METEOROLOGIST JEFF HABY
Sounder data is data obtained from the GOES satellites. This data is not as accurate as the weather balloon (radiosonde)
data and data can not be obtained below clouds but the satellite data can fill in gaps of missing
meteorological data and is an additional resource meteorologists can use to assess the instability
and moisture environment.
The following information will explain several of the index values that can
be obtained from a satellite and a link to the current data.
Instability: Instability assesses the potential for convection intensity if thunderstorms occur. The two
most commonly used instability index values are the LI (Lifted Index) and CAPE
(Convective Available Potential Energy). LI's that are negative are
unstable (the more negative the more unstable). CAPE values that are positive are unstable. The
higher the CAPE and more unstable (i.e. 1,500 is more unstable that 400).

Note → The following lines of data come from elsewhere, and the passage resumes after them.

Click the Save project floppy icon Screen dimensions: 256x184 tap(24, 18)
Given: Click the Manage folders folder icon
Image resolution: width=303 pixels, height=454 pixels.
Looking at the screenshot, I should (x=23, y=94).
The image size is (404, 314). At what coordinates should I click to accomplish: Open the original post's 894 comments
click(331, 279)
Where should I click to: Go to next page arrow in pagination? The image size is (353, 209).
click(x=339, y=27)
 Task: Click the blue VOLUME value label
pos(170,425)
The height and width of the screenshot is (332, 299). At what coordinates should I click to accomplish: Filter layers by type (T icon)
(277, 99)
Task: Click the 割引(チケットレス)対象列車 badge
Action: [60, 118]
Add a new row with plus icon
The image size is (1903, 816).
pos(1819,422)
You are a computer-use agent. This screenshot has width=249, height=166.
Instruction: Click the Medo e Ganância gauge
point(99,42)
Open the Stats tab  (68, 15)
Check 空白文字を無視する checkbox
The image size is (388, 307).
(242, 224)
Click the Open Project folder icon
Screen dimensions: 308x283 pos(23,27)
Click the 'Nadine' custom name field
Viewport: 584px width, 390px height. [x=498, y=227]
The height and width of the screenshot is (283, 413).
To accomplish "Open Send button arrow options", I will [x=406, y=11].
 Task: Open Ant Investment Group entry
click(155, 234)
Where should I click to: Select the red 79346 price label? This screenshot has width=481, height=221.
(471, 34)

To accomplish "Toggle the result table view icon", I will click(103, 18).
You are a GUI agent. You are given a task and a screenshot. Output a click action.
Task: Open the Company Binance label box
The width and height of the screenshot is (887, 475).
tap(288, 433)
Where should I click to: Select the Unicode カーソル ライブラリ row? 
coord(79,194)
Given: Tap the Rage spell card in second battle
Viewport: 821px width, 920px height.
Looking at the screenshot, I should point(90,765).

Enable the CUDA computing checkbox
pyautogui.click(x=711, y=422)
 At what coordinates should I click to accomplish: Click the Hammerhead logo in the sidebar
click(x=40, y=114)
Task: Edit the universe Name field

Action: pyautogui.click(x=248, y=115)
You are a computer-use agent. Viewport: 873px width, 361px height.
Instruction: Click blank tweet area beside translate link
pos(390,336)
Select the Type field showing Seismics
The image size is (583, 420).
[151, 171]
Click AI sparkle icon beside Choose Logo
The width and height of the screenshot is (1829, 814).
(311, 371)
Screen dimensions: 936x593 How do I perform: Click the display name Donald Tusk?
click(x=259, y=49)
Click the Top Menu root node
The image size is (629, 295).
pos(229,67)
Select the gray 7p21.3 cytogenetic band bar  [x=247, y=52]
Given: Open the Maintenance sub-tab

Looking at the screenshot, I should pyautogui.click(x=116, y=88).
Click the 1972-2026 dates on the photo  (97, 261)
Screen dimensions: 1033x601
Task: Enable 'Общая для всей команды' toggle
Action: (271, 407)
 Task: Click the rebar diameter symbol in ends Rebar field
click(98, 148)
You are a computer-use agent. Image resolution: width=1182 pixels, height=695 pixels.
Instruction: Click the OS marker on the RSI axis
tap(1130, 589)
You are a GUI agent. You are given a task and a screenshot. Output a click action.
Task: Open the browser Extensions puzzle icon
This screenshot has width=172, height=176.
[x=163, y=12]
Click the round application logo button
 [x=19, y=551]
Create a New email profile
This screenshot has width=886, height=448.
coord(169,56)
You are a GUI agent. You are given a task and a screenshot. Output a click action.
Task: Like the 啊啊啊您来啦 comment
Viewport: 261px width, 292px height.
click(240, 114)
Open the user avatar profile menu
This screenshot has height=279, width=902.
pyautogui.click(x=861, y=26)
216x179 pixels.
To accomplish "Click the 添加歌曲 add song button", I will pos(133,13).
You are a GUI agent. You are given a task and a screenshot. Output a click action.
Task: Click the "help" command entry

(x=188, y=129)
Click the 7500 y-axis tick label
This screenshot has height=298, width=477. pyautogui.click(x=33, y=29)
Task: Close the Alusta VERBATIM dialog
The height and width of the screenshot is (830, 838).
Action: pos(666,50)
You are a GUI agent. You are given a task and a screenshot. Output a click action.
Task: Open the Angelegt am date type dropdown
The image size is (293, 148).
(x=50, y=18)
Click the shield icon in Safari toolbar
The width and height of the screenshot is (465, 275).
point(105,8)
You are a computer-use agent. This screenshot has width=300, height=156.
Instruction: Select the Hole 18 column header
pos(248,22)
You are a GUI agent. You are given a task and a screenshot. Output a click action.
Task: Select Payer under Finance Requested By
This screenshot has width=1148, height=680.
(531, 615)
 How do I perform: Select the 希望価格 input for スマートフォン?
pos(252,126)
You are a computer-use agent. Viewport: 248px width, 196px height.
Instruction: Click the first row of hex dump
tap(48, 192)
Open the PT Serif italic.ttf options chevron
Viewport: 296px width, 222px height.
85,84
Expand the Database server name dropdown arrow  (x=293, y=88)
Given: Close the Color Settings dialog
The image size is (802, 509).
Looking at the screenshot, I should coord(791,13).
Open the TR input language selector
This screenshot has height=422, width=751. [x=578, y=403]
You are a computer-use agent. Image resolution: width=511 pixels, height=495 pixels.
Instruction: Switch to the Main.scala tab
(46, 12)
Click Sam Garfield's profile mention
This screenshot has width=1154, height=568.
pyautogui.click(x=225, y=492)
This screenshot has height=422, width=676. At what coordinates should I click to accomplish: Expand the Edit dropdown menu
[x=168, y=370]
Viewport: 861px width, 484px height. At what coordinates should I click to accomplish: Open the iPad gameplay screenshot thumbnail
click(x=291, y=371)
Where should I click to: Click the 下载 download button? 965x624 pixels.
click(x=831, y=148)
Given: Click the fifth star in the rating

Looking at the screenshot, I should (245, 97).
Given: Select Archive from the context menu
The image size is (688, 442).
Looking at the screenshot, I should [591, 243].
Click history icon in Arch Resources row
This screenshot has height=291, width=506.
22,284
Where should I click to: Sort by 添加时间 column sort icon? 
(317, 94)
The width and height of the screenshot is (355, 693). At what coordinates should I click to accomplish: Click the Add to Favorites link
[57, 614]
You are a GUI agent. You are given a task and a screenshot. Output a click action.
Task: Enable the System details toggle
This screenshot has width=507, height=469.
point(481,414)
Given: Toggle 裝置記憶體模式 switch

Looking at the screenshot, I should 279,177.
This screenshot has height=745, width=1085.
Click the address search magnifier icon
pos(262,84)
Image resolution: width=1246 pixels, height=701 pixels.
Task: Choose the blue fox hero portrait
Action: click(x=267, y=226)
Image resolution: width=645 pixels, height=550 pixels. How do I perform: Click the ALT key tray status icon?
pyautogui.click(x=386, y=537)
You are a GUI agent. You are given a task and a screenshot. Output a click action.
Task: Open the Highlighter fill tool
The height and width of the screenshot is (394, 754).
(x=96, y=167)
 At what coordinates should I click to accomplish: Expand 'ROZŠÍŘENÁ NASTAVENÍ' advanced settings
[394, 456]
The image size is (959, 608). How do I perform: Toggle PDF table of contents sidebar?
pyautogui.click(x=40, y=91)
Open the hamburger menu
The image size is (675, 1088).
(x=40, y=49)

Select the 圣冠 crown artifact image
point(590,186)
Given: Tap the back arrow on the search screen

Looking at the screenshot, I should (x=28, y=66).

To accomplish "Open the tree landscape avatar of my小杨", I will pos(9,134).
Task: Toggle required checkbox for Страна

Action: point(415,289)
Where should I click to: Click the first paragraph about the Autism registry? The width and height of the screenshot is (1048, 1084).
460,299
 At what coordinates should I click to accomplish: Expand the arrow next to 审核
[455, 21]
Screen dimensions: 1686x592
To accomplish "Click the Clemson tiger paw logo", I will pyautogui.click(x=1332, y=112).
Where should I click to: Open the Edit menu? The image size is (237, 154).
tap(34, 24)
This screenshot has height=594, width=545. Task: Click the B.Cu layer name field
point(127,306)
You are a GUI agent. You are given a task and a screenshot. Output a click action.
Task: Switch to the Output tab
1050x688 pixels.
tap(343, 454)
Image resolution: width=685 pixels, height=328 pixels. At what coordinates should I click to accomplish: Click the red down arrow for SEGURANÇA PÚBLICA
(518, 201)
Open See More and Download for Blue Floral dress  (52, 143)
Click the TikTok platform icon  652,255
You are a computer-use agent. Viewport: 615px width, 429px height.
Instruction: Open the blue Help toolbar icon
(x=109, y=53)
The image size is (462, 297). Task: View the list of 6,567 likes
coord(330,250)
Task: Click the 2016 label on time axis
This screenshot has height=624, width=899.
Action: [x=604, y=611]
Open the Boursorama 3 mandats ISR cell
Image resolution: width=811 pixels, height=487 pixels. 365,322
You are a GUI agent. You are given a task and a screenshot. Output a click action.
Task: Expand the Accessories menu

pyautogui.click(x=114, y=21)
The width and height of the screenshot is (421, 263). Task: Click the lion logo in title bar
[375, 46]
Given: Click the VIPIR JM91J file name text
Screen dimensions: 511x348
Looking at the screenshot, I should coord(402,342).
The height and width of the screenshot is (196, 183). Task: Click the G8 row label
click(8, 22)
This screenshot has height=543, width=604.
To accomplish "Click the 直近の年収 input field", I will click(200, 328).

0 to -4 Marginal instability
-4 to -7 Large instability
-8 or less Extreme instability
1 - 1,500 Positive
1,500 - 2,500 Large
Moisture: When there is more moisture in the air there is a greater potential for more intense precipitation and
more precipitation. PW (Precipitable Water) is used to assess the amount of moisture in the air. High PW
combined with slow moving precipitation areas that result in high precipitation totals.